The 310-square-mile complex, known to locals as the 'bomb plant,' produced weapons-grade plutonium and tritium for the U.S. nuclear arsenal from the 1950s through the end of the Cold War and nuclear arms race between the United States and Russia.
All radioactive production at the site that covers parts of Barnwell, Aiken, and Allendale counties ceased in 1992, when its mission shifted to cleanup and research.
Federal scientists have said they have no way of knowing how long the nuclear weapons pits will remain usable. But the Union of Concerned Scientists argues new pits aren't necessary to maintain the existing U.S. nuclear fleet.
'The claim that we need new pits just to maintain a safe and reliable arsenal just doesn't hold water,' Spaulding wrote. 'The reality is NNSA has thousands of existing plutonium pits in reserve and should investigate options for re-use before one more pit is produced.'
Tom Clements, director of Savannah River Site Watch, is a longtime nuclear watchdog whose organization helped bring the federal lawsuit against the pit program. He also pointed to statements in the NNSA's own study of pit aging, which says plutonium pits have reliable lifetimes of at least 100 years.
The average age of the country's current pits is now around 42 years.
'While public rationales for the program often emphasize a need to replace aging pits, the national laboratories have offered no evidence that the nation's existing pits are anywhere near the end of their service lives,' Spaulding wrote. 'Moreover, the national laboratories can use existing capabilities to monitor any potential for aging effects without reviving pit production.'
Both Clements and the Union of Concerned Scientists are calling for a new independent assessment of pit lifetimes, an inventory of existing pits, as well as an assessment of all potential pit recycling and waste disposal sites, beyond those just considering Savannah River and Los Alamos.
Defense package includes $2.7B for SRS in 2024
South Carolina has long wrestled with tons of weapons-grade plutonium that have accumulated at Savannah River, suing in 2016 over the federal government's inability to meet deadlines for its promised removal.
Much of the surplus plutonium from sites across the country was brought to South Carolina in 2002 and stored inside the reactor that once produced the radioactive metal.

> [What you need to do]: Write the next part of the Savannah River Site article, starting after its final sentence. The entries that come next have nothing to do with the article on the Savannah River Site.

> [Entries shown]:
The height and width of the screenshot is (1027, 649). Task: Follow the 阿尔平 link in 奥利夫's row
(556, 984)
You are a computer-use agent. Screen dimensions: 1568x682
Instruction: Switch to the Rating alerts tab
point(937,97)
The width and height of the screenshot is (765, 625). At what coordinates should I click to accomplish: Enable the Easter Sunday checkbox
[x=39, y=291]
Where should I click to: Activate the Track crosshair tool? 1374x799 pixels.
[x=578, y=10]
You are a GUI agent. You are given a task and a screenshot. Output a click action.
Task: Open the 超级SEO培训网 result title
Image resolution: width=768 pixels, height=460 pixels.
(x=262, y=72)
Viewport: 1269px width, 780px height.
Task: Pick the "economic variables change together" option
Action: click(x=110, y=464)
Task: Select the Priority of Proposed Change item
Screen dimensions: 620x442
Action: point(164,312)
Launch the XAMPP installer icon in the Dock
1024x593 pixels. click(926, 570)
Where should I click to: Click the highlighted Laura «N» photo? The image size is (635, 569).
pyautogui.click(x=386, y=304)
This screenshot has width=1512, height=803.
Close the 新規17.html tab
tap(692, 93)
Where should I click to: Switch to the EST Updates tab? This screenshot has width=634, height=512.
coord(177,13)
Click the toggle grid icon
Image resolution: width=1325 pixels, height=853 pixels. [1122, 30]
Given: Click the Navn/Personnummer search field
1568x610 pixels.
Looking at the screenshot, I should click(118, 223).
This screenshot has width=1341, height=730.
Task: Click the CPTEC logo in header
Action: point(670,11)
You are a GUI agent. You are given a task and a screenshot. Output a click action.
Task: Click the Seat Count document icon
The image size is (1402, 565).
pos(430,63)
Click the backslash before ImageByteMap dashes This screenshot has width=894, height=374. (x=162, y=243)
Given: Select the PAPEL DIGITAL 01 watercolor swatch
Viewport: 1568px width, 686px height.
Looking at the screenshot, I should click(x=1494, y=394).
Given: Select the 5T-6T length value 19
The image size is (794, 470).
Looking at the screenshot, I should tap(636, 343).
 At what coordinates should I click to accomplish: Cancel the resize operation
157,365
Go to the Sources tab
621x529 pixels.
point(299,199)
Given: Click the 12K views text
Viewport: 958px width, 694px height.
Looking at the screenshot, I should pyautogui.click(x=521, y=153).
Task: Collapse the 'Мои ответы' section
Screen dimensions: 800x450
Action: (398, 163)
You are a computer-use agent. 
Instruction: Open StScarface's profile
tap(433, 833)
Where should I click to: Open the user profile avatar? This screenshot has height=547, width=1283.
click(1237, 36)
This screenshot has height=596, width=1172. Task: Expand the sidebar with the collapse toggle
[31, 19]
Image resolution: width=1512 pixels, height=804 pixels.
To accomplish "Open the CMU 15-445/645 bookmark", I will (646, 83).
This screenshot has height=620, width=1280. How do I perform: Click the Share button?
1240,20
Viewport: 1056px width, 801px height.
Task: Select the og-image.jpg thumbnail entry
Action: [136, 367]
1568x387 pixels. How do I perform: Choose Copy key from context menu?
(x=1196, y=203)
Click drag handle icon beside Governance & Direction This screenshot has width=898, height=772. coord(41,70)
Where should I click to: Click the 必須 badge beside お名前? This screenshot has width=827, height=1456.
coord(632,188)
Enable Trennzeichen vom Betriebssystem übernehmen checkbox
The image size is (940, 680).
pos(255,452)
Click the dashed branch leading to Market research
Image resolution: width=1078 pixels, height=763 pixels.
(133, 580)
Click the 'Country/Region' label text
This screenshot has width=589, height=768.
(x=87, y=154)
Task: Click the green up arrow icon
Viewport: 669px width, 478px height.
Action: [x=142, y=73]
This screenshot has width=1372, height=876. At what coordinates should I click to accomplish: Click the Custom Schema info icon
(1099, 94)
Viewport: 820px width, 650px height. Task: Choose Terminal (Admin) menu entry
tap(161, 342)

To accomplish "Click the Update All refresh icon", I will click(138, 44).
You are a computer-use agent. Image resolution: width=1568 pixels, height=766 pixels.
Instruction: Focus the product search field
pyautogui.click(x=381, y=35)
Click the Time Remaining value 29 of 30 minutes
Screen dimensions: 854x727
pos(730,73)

> [Expected answer]:
It was supposed to be turned into fuel for commercial nuclear reactors — mixed-oxide fuel, or MOX — as part of a nonproliferation agreement with Russia in 2000. But with the plant to convert the plutonium years behind schedule and billions over budget, the Obama administration tried repeatedly to scrap it. However, South Carolina's delegation balked, and Attorney General Alan Wilson sued, keeping the project going.
The fatal blow came from the Trump administration, which continued with his predecessor's plans, and another effort by South Carolina officials to revive the project failed. The project was officially terminated in 2018.
That left 11.5 metric tons of plutonium underground at SRS, enough to build the bomb dropped on Nagasaki nearly 2,000 times over, The Post and Courier reported.
A $600 million settlement with the state in fall 2020 gave the U.S. Department of Energy an additional 15 years, until 2037, to get rid of all the plutonium it shipped to SRS. Even if doesn't, South Carolina can't sue again until 2042, as per the settlement's terms.
The proposed pit production factory is meant to be developed at the site of that failed fuels plant.
The state already has invested heavily to prepare for the future of both the Savannah River Site and its associated national laboratory.
Last year, the Legislature allocated $60 million in the budget to fund faculty, student scholarships, lab upgrades and a control room simulator at the University of South Carolina, Clemson University and South Carolina State University, as well as a workforce center at USC's four-year campus in Aiken.